For the past two days, I’ve been at the World Diabetes Congress as part of the Diabetes Australia Young Leaders program.

It was an incredible honour to be asked, and I have had the most incredible two days! I sat in on so many sessions, and my favourite was one on Social Media and diabetes, presented by Annelieke Overbeeke, an IDF young leader. However we sat through a complications talk that made me want to throw up. Head in the sand head in the sand. 

There are a few things that I’ve really taken home from this Congress.

The first is a renewed appreciation for how lucky we are in Australia. Sure, I may bitch about the cost of living with type 1 diabetes, but the important thing is that I will ALWAYS have access to medical supplies and medical care, and live under a government that subsidises most of my supplies (touch wood – if a political party tries to cut it I will personally stab them all with my syringes and then move back to the UK). Hearing  studies done in India and Africa, where the issue is not only the cost of insulin but access to it, as well as a lack of education, was incredibly sobering. To sort-of borrow an idea from Renza, it makes all the fuss about changing the name of type 1 diabetes a huge first world problem. There are bigger issues in diabetes than associated and undeserved stigma – let’s concentrate on fighting all types of diabetes and helping those less fortunate rather than having a bitch about a name shall we? 

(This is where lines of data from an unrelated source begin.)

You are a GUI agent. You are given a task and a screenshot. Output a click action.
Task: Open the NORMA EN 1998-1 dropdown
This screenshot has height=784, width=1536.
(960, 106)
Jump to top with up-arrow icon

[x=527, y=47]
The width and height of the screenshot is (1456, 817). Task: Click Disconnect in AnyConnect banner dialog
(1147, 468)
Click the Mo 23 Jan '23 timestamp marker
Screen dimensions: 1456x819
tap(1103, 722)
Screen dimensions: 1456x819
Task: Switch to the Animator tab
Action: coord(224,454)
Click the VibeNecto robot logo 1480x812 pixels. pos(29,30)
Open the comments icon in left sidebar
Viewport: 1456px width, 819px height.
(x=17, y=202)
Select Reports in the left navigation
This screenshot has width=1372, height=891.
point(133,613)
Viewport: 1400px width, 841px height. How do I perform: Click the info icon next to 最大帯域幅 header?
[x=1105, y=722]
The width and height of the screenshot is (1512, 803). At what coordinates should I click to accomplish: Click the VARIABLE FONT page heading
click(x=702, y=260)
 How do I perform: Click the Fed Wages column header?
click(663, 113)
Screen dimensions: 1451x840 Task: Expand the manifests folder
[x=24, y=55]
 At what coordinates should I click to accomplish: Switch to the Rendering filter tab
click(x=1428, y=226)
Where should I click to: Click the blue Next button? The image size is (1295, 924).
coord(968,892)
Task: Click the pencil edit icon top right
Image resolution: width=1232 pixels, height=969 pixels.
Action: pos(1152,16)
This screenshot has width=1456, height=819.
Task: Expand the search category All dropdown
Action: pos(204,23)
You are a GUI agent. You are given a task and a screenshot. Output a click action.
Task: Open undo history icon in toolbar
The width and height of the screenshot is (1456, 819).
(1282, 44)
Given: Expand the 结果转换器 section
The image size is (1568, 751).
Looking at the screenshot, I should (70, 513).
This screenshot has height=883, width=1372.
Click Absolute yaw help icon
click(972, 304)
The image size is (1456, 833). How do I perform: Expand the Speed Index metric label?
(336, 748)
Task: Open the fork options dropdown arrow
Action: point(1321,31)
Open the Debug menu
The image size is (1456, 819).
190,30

The second is an increased love for the diabetes community. I didn’t think it could get any bigger, but it has! It really is indescribable, how quickly you bond with people, and the passion that you can nearly feel flying around the room. My lovely #OzDOC buddies and the new connections that I’ve made over the past 2 days are such an incredible group, it’s weird to think that 3 years ago I didn’t know any of these people. We’re a family. #dlove

Lastly, I’ve come away with not only a renewed passion for the work I want to do regarding diabetes and eating disorders, but also connections to help me do it, yay! Funnily enough, one of the DA Young Leaders who I have volunteered on a camp with has the same aim as me, but we hadn’t talked about it until the function last night. We now have each other to workshop with and make more connections, ring more people etc. which is incredibly exciting.

I am so grateful for this opportunity!! If I had my way I’d write a thesis on all the sessions and why they were important, however I leave the country in just over 48 hours, so I should probably go and pack. Clean my room. Pack. Man I hate packing.